# Corn snake breeders



## Thistles (Oct 17, 2014)

Hello! Hoping some people can tell me where I can find reliable breeders/websites that do corn snake hatchlings.
I've been going on snake classifieds Evey day and all I find are corn snake breeding pairs, or corn snakes that are 123 miles away! I need breeders that are near Kings Lynn, but the websites should be fine as long as they deliver ( they probably will though lol). I'm buying the corn snake in December, hopefully (Too far away!!). I don't like looking on Gumtree because my brother got scammed and then my mum received horrible emails from said scammer! I don't really care what morphs, but if there's a chance, I want to get either a blood red, or a motley, or maybe a hypo (I just love the reds and oranges!)
Sorry for long post!
Thistle


----------



## ian14 (Jan 2, 2008)

You are struggling because its too late in the year! Corn snakes are seasonal breeders, producing one, very occasionally two, clutches a year. Clutches are usually laid around May. If you want to use a courier, expect the price of the snake to go up by at least £50.
There are plenty of shops that do courier, but you will have to pay through the nose for it. Crystal Palace Reptiles and Viper and Vine spring to mind, and often have young corns in. 
If it is a hatchling you want, then realistically you will be waiting until next year, when they will start to appear from early summer.
As for not finding any, I just typed "corn snake hatchlings" into the search bar on the snake classified section on here and got pages and pages of adverts.


----------



## Thistles (Oct 17, 2014)

ian14 said:


> You are struggling because its too late in the year! Corn snakes are seasonal breeders, producing one, very occasionally two, clutches a year. Clutches are usually laid around May. If you want to use a courier, expect the price of the snake to go up by at least £50.
> There are plenty of shops that do courier, but you will have to pay through the nose for it. Crystal Palace Reptiles and Viper and Vine spring to mind, and often have young corns in.
> If it is a hatchling you want, then realistically you will be waiting until next year, when they will start to appear from early summer.
> As for not finding any, I just typed "corn snake hatchlings" into the search bar on the snake classified section on here and got pages and pages of adverts.

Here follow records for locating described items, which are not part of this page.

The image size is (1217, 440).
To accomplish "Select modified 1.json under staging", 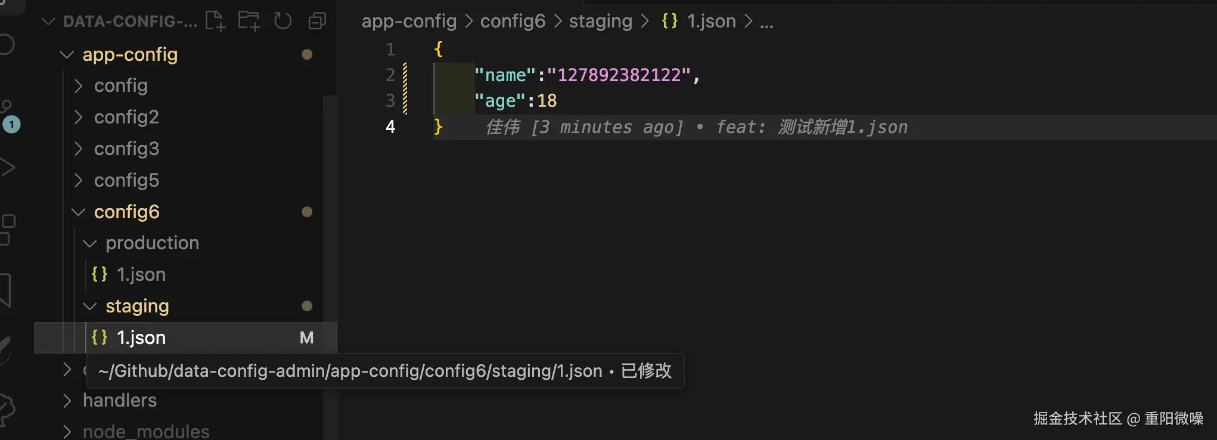I will coord(141,338).
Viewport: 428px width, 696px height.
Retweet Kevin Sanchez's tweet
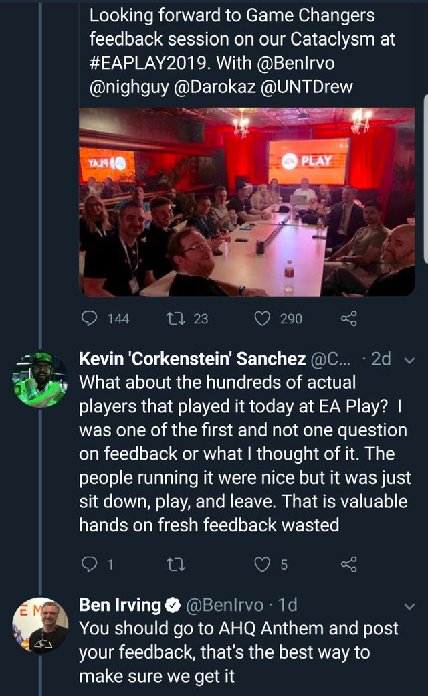(176, 565)
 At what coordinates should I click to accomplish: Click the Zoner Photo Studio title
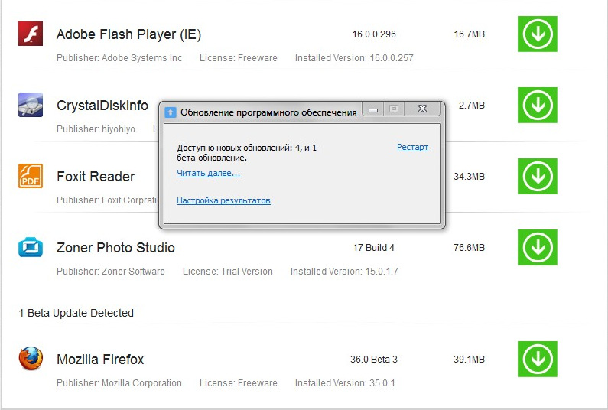click(x=115, y=248)
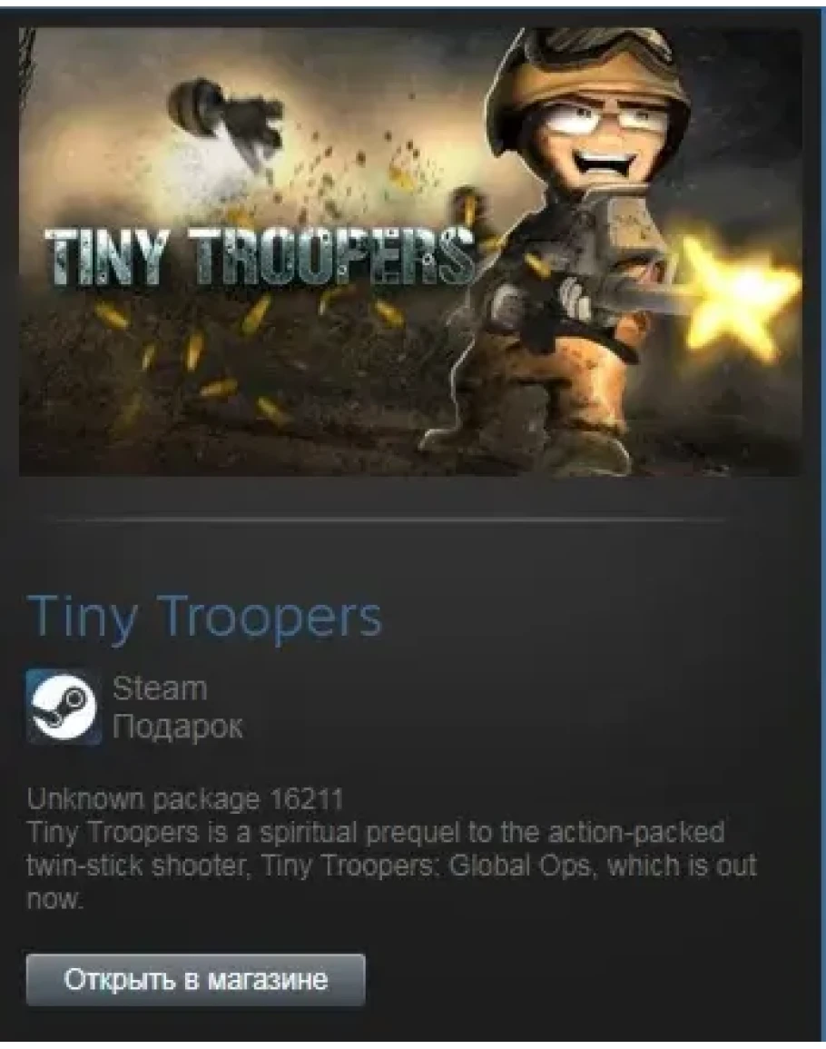826x1049 pixels.
Task: Select the "Unknown package 16211" line
Action: tap(184, 799)
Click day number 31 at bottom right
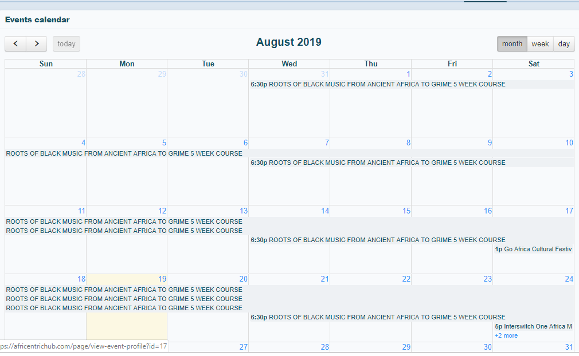The height and width of the screenshot is (356, 579). [569, 347]
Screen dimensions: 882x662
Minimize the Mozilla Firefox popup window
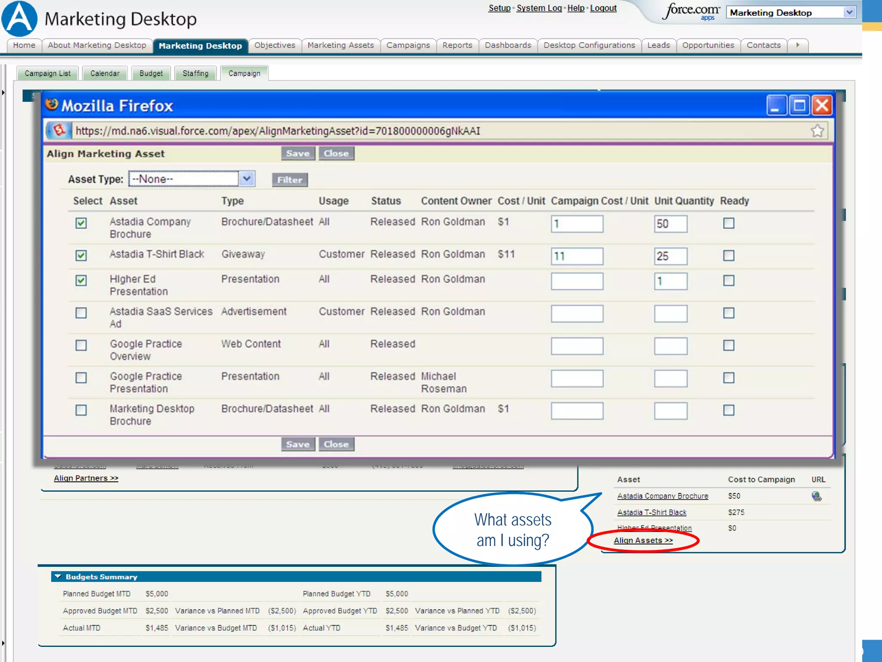point(776,106)
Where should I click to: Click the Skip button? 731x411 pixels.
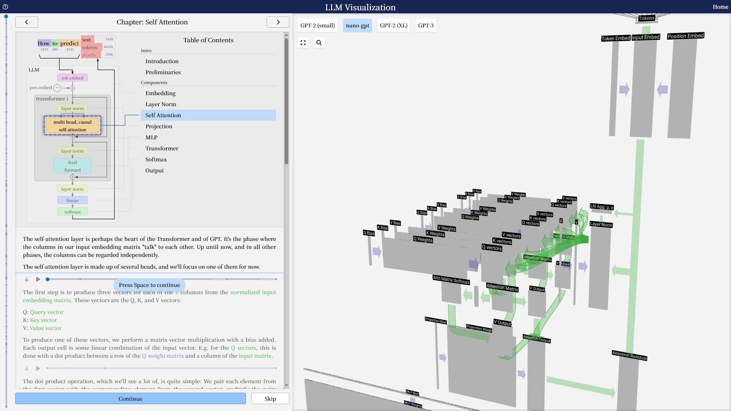[x=270, y=398]
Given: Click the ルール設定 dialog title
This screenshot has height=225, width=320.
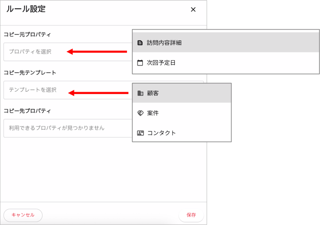Looking at the screenshot, I should [26, 9].
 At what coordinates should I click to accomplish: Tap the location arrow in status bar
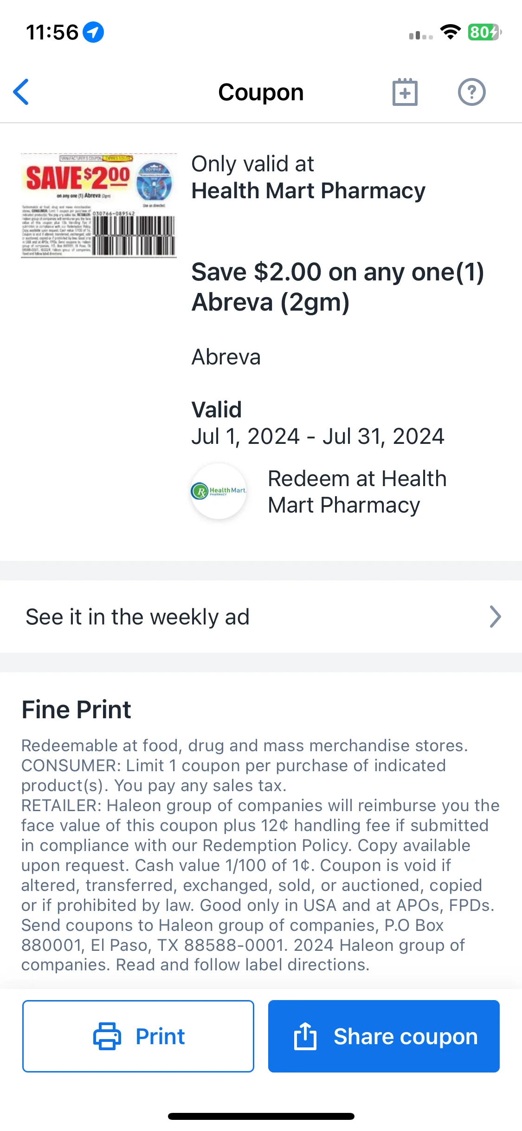coord(93,32)
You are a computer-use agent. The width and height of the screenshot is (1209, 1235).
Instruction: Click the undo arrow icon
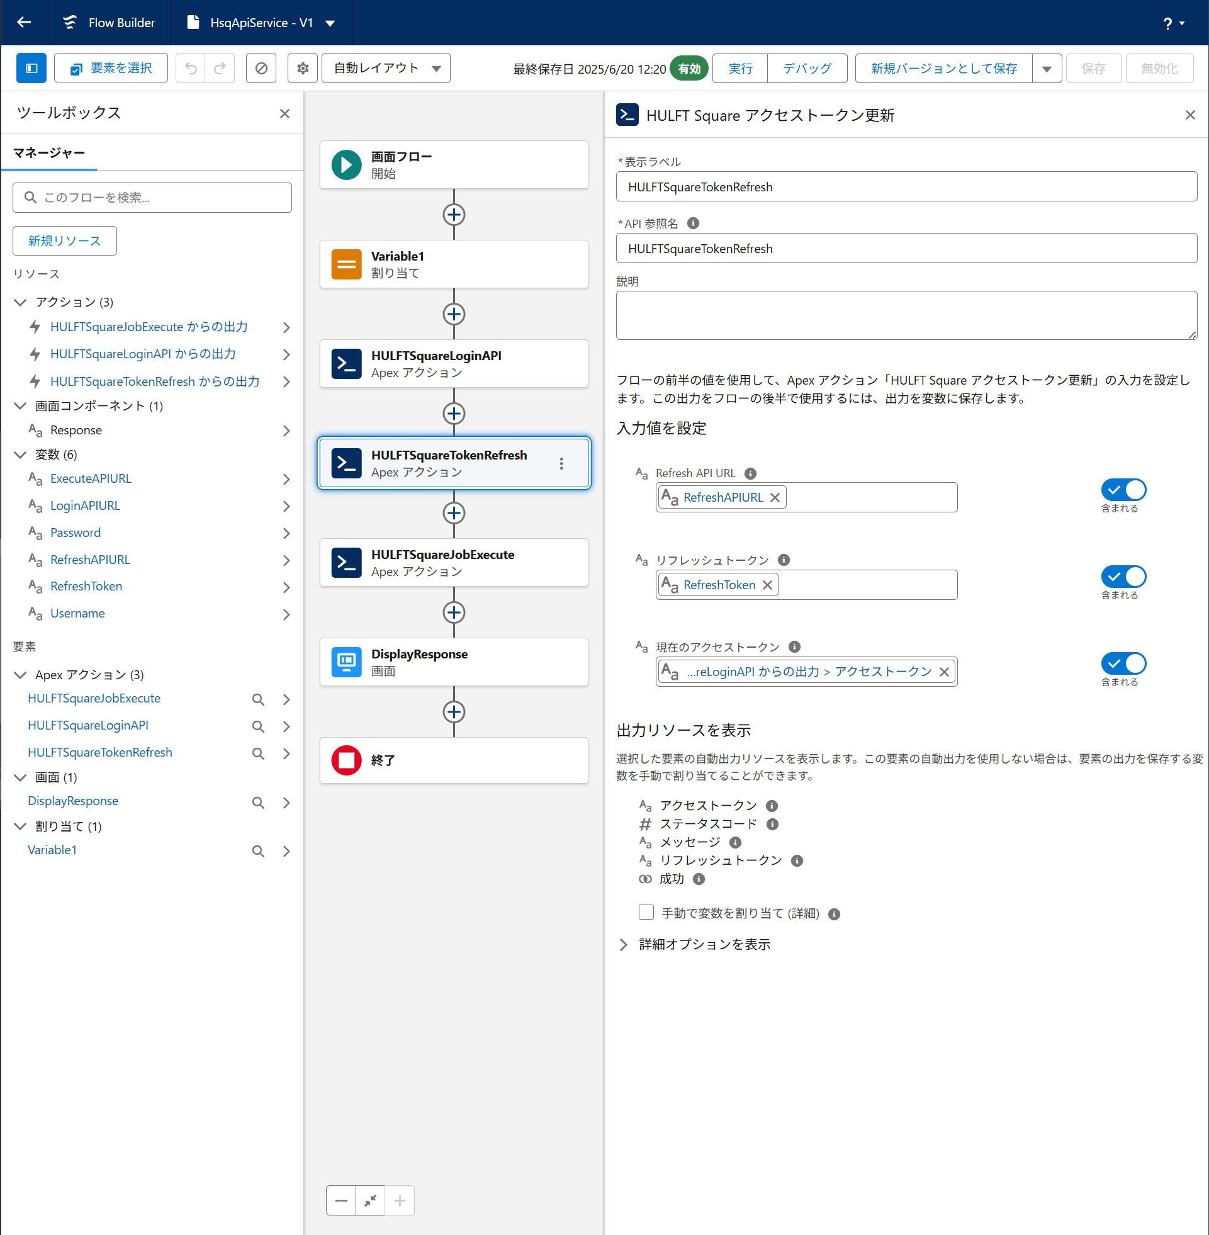tap(190, 68)

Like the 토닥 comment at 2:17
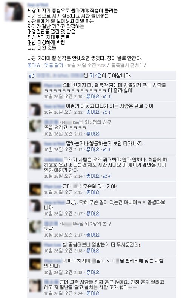click(x=93, y=235)
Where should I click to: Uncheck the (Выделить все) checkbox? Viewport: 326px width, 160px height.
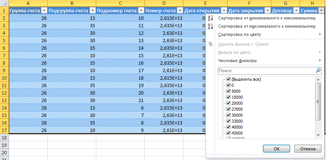point(228,79)
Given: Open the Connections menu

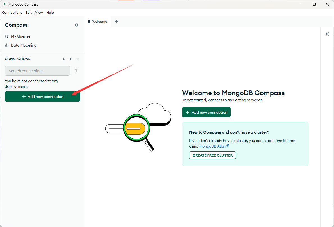Looking at the screenshot, I should click(12, 12).
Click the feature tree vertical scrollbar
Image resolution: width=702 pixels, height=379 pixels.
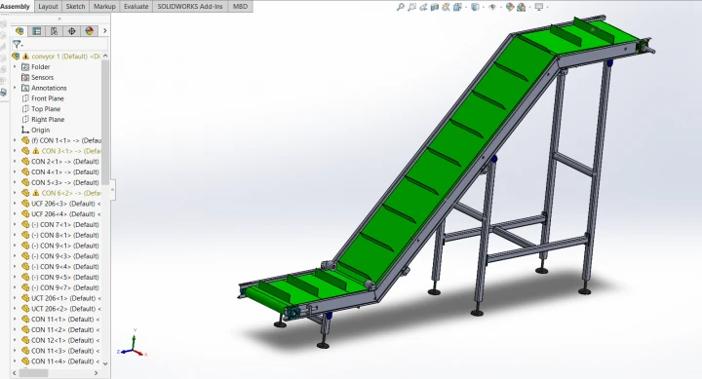[105, 121]
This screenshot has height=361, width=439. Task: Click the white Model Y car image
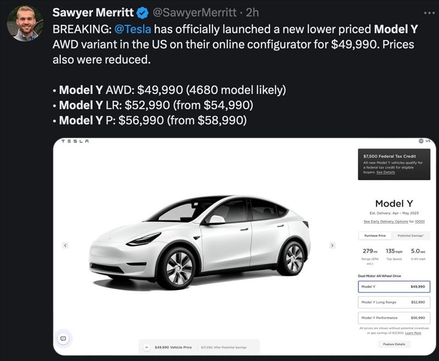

Oooooh! Thank you so much! I get 50 pounds a month so courier isn't bad! Hahaha, thanks SO much for recommending some shops as well!


----------



## ian14 (Jan 2, 2008)

Thistles said:


> Oooooh! Thank you so much! I get 50 pounds a month so courier isn't bad! Hahaha, thanks SO much for recommending some shops as well!


That's not going to go far. 

From a shop, let's allow £50 for the snake. Plus at least £50 for the courier. Then add on, as a bare minimum, £10 for a RUB, £30 for the heat mat, £30 for the mat stat, £10 for a digital thermometer, £5 for a bag of substrate, then a hide and water bowl. Food, at shop prices, 50p a pink.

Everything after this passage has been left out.